Steigende Energiepreise - Anpassung der Akontozahlungen?

Die weiterhin stark steigenden Energiepreise bereiten Mietern, aber auch Eigentümern und Vermietern Kopfzerbrechen.

Ein Weg, von möglichen Nachschüssen nicht völlig überrascht zu werden, ist die Erhöhung der (monatlichen oder quartalsweisen) Akontozahlungen. Was einfach tönt, muss in der Praxis gut geplant und durchgeführt sein.

Unser Tipp: Suchen Sie den Kontakt zu Mietern oder Eigentümern, um Vorkehrungen zu treffen.
Im Fall von Mietverhältnissen gilt: Eine Erhöhung der laufenden Akontozahlungen gilt als einseitige Vertragsänderung durch den Vermieter. Verwenden Sie dafür das amtliche Formular.

Doch wie verhält es sich im Stockwerkeigentum?

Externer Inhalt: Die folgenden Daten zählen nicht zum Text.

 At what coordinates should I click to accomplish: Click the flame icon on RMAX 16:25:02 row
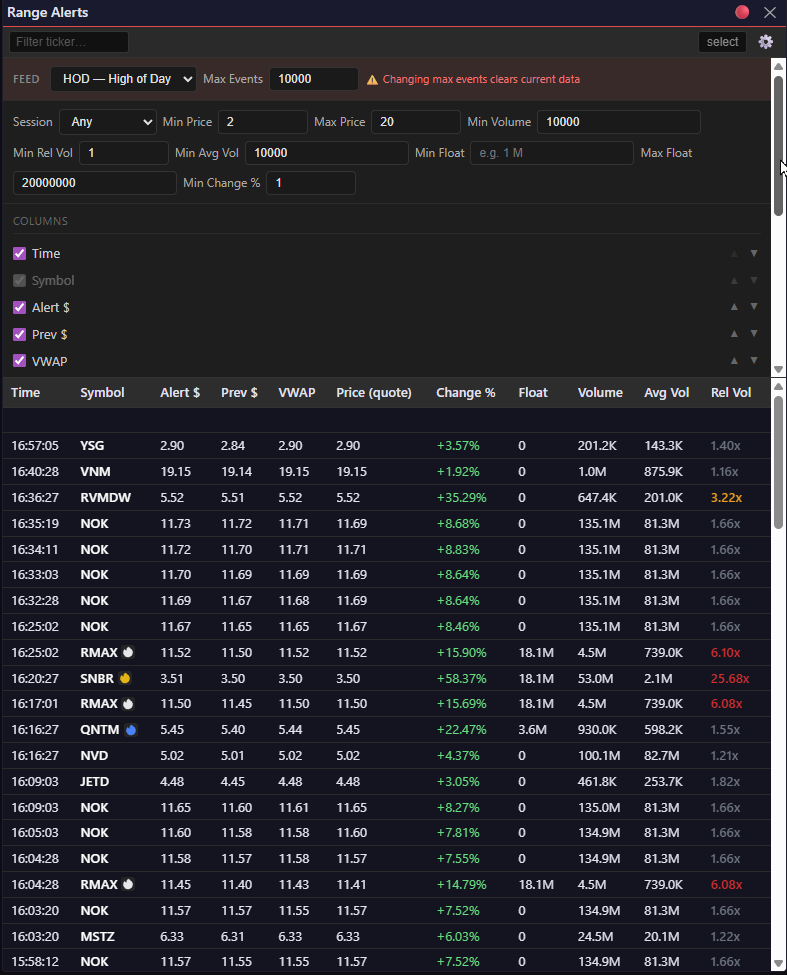(x=127, y=653)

Hier werden bekanntermassen die gemeinschaftlichen Kosten und Lasten (z.B. Heizungs- und Warmwasserkosten) über Wertquoten auf die einzelnen Eigentümer verteilt. Es können auch, wenn individuelle Zähler verbaut sind, die effektiven Verbräuche als Abrechnungsgrundlage herangezogen werden.

Die Immobilienverwaltung ist dafür verantwortlich, dass die Gemeinschaft der Stockwerkeigentümer ihren finanziellen Verpflichtungen nachkommen kann. Die dafür notwendigen Gelder werden über Beitragsforderungen bereitgestellt, die auf dem Budget für das laufende Jahr basieren. Sprechen Sie daher sicherheitshalber Ihre Immobilienverwaltung an, damit hier keine böse Überraschung auf Sie als Eigentümer wartet.

Was haben wir getan? Wir haben vorausschauend bereits in allen Budgets für das laufende Jahr entsprechende Vorkehrungen getroffen und Puffer eingebaut. Bei den durch uns betreuten Mietliegenschaften haben wir die Aktontozahlungen erhöht, wenn mit entsprechenden Mehrkosten zu rechnen ist.